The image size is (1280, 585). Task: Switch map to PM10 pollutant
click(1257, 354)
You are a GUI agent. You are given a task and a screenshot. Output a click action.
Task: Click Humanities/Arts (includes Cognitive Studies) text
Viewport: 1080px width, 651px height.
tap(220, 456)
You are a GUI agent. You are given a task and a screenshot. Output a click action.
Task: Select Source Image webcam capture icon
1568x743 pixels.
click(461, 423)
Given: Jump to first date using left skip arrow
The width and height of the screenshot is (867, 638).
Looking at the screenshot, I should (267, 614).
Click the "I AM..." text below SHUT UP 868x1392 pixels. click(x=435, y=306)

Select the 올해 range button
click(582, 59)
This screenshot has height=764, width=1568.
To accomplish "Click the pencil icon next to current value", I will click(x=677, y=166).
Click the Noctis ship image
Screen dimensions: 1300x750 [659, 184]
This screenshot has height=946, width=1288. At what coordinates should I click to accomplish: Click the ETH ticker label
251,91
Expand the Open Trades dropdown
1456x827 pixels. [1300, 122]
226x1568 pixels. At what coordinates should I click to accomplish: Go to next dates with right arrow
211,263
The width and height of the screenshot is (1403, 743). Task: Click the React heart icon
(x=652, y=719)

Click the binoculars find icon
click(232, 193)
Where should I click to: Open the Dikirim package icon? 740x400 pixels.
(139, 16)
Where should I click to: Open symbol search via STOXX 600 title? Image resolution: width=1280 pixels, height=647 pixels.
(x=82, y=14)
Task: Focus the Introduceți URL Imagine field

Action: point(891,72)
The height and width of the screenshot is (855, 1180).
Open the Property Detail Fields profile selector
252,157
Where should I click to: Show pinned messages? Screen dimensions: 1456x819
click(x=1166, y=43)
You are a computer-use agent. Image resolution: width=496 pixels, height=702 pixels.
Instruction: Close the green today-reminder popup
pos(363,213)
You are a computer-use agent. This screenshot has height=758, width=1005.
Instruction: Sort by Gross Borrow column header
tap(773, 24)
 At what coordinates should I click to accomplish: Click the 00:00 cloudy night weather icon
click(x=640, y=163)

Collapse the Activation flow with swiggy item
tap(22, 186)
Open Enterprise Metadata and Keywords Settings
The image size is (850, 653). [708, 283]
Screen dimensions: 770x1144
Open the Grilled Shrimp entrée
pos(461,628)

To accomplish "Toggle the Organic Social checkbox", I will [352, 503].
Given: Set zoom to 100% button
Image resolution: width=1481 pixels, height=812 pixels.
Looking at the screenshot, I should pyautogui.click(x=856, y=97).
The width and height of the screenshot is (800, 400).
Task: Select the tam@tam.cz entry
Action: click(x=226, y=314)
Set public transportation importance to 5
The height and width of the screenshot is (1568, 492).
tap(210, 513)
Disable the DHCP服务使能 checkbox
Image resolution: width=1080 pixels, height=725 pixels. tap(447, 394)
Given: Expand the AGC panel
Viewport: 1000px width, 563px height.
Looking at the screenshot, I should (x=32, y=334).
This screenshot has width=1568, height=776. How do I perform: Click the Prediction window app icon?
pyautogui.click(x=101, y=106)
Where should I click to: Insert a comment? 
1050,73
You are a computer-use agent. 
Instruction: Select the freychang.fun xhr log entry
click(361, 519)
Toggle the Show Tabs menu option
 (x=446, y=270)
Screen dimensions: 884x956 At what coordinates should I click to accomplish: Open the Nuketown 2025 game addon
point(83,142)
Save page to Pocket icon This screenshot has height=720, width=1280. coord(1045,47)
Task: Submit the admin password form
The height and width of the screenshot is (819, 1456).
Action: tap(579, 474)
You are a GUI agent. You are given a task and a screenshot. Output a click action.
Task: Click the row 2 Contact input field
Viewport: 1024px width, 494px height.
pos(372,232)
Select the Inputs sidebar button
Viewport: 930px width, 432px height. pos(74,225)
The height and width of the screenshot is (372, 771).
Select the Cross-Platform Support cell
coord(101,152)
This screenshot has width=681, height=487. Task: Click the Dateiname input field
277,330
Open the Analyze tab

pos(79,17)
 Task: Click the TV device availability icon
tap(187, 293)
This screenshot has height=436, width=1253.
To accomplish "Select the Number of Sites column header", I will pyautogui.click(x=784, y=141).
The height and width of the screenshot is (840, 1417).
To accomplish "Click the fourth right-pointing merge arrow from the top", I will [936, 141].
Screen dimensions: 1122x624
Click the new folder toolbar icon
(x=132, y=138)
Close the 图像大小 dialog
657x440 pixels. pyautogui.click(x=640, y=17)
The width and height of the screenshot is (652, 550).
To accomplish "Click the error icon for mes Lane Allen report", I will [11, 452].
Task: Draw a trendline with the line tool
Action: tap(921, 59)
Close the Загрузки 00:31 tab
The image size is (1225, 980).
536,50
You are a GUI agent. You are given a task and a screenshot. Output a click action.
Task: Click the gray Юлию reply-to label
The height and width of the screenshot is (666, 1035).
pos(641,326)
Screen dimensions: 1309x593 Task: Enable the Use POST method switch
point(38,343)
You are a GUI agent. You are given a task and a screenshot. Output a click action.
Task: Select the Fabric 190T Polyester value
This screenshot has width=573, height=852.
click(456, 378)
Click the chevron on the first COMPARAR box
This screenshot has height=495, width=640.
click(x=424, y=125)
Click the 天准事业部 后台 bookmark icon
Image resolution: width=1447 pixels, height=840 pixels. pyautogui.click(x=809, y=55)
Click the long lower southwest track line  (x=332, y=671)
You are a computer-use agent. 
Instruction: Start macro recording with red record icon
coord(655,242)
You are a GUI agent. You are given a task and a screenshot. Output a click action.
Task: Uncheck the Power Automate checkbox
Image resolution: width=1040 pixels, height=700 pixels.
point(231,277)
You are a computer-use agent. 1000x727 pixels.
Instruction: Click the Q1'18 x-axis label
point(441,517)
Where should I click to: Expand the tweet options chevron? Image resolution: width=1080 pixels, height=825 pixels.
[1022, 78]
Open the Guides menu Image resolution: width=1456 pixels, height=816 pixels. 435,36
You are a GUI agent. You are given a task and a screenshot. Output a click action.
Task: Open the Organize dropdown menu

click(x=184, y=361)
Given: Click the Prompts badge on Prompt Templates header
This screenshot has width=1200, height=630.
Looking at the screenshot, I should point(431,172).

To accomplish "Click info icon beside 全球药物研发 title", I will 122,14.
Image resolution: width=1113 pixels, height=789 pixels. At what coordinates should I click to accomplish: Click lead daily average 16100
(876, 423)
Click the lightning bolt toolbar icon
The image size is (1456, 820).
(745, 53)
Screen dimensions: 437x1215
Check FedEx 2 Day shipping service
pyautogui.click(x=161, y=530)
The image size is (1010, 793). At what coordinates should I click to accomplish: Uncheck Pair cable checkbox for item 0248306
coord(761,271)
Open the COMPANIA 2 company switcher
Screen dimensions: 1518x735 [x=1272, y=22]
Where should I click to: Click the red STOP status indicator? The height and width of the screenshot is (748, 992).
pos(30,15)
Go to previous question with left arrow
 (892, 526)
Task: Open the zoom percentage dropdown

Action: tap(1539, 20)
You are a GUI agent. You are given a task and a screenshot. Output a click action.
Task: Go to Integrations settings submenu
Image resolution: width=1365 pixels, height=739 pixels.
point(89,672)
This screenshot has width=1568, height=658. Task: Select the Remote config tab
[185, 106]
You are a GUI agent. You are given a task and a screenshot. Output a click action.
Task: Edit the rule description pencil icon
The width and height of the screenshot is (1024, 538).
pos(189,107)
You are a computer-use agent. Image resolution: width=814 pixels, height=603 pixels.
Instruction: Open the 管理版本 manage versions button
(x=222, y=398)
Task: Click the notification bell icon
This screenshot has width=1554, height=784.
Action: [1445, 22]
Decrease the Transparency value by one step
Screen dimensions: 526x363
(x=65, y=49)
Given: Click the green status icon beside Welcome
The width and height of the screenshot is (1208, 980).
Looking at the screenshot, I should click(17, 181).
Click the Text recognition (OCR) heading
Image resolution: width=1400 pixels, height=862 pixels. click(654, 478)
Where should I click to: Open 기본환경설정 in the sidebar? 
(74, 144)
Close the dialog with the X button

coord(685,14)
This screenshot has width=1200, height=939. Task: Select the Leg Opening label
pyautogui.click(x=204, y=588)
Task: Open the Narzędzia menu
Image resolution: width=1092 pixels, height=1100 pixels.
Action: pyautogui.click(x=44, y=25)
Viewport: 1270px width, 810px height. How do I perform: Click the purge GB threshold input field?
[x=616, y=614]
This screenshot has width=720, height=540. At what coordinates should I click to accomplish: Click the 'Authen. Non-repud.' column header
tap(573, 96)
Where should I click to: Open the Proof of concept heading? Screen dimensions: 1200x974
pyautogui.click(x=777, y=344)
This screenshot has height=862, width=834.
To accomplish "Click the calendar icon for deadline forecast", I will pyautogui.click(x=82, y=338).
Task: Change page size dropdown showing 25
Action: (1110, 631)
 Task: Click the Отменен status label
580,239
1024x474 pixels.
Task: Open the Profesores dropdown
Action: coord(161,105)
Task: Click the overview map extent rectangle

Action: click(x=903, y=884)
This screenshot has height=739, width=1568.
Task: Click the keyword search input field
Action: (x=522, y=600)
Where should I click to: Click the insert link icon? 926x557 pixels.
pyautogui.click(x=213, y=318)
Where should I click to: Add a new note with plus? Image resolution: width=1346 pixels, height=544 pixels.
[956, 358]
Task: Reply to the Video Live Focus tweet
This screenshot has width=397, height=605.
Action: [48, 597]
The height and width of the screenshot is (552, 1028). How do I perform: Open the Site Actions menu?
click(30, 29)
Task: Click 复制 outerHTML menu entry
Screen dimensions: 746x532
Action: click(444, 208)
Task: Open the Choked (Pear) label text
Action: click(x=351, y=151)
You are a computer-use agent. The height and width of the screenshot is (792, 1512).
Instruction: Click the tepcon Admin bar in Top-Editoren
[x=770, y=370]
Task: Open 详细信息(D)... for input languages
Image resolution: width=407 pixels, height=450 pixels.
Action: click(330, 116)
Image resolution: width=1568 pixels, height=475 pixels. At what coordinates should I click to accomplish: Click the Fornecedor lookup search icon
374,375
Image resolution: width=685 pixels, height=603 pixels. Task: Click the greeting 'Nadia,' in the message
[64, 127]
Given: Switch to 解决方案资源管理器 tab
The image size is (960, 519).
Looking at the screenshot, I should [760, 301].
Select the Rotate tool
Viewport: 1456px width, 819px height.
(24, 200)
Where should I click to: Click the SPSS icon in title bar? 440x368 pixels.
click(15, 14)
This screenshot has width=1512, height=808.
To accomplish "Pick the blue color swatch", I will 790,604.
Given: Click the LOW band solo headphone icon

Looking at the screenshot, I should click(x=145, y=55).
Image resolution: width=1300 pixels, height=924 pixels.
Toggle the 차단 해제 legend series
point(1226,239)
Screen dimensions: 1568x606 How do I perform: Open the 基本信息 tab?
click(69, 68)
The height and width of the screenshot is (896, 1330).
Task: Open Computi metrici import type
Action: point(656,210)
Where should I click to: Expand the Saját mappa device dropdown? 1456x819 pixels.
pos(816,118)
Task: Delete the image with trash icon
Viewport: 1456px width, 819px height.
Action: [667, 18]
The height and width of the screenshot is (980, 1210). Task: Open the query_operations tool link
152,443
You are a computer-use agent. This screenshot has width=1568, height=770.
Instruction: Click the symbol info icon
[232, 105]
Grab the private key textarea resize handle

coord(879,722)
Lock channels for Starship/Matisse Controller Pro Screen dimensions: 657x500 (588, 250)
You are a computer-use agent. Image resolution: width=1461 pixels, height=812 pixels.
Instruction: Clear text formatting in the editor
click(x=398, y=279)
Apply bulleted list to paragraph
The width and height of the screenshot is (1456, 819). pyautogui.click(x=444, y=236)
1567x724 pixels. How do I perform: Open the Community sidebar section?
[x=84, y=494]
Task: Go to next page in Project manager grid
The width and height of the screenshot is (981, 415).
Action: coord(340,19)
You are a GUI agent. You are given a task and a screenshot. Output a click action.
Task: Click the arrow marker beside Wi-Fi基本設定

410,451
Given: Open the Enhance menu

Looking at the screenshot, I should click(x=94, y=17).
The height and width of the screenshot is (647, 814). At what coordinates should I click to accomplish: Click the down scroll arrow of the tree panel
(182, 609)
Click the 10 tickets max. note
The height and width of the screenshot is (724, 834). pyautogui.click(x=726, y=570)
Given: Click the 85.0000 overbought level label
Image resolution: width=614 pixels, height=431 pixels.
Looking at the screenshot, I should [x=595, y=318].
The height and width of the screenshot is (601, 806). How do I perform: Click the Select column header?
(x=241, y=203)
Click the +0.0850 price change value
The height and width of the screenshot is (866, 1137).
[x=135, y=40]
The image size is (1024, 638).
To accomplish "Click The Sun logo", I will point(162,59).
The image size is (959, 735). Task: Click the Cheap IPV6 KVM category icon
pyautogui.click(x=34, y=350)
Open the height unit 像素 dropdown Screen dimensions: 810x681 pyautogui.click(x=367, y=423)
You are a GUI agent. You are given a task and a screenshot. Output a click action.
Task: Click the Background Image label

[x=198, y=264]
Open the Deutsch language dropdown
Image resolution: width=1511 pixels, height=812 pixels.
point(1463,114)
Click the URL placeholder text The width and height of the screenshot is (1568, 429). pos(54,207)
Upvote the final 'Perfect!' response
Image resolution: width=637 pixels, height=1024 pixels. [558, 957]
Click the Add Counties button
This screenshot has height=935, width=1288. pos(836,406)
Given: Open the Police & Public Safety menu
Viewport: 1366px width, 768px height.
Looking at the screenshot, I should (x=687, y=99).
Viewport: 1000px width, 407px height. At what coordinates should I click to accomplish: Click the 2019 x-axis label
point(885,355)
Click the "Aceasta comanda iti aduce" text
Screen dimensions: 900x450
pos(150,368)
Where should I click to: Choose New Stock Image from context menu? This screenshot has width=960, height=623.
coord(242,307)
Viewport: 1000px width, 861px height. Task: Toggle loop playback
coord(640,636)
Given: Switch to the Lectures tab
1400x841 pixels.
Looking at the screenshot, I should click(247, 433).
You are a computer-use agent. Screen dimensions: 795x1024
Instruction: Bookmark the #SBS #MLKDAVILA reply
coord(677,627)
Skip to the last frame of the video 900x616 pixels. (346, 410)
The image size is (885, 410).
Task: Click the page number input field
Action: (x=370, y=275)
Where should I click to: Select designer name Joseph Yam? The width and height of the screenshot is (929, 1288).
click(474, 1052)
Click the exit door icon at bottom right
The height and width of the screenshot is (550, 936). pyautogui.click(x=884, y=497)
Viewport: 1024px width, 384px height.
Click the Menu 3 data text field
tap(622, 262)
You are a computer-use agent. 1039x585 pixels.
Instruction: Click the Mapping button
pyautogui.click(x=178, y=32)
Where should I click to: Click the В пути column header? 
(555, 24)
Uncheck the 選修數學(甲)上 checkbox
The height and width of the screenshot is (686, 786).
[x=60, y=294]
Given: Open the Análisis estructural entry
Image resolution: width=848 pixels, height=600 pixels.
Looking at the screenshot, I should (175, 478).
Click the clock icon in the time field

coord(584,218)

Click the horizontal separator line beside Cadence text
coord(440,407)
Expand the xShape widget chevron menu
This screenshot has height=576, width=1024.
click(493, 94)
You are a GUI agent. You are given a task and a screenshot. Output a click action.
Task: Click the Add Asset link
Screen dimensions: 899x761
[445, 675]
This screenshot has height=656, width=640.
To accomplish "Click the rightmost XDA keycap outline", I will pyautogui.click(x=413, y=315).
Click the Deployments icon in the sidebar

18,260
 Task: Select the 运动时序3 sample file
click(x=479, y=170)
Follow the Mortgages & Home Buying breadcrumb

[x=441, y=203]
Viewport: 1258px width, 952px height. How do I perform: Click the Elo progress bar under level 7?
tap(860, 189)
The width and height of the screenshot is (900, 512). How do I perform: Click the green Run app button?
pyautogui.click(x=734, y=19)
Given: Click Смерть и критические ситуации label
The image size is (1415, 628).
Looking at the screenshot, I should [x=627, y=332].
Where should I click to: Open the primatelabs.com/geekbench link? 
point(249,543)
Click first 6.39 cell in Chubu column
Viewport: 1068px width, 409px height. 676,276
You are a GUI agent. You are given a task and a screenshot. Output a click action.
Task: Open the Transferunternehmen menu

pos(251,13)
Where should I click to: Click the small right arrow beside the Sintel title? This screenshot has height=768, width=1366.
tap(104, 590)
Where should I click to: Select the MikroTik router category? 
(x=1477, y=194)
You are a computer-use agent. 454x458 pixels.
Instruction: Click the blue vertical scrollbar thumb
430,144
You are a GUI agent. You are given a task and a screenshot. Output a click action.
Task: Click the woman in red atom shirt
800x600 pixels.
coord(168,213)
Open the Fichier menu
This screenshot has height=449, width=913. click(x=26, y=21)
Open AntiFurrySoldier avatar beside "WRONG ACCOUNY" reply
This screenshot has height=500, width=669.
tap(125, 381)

■ ■ ■ ■ ■ ■ ■

*INSTRUCTIONS TO FOLLOW*
Please recast the part of the records that opens with the line containing "The height and width of the screenshot is (980, 1210)." and closes with the line containing "Lock channels for" as a numbered list, leaving out blank lines.

*ANSWER BELOW*
1. The height and width of the screenshot is (980, 1210). Task: Open the query_operations tool link
2. 152,443
3. You are a computer-use agent. This screenshot has width=1568, height=770.
4. Instruction: Click the symbol info icon
5. [232, 105]
6. Grab the private key textarea resize handle
7. coord(879,722)
8. Lock channels for Starship/Matisse Controller Pro Screen dimensions: 657x500 (588, 250)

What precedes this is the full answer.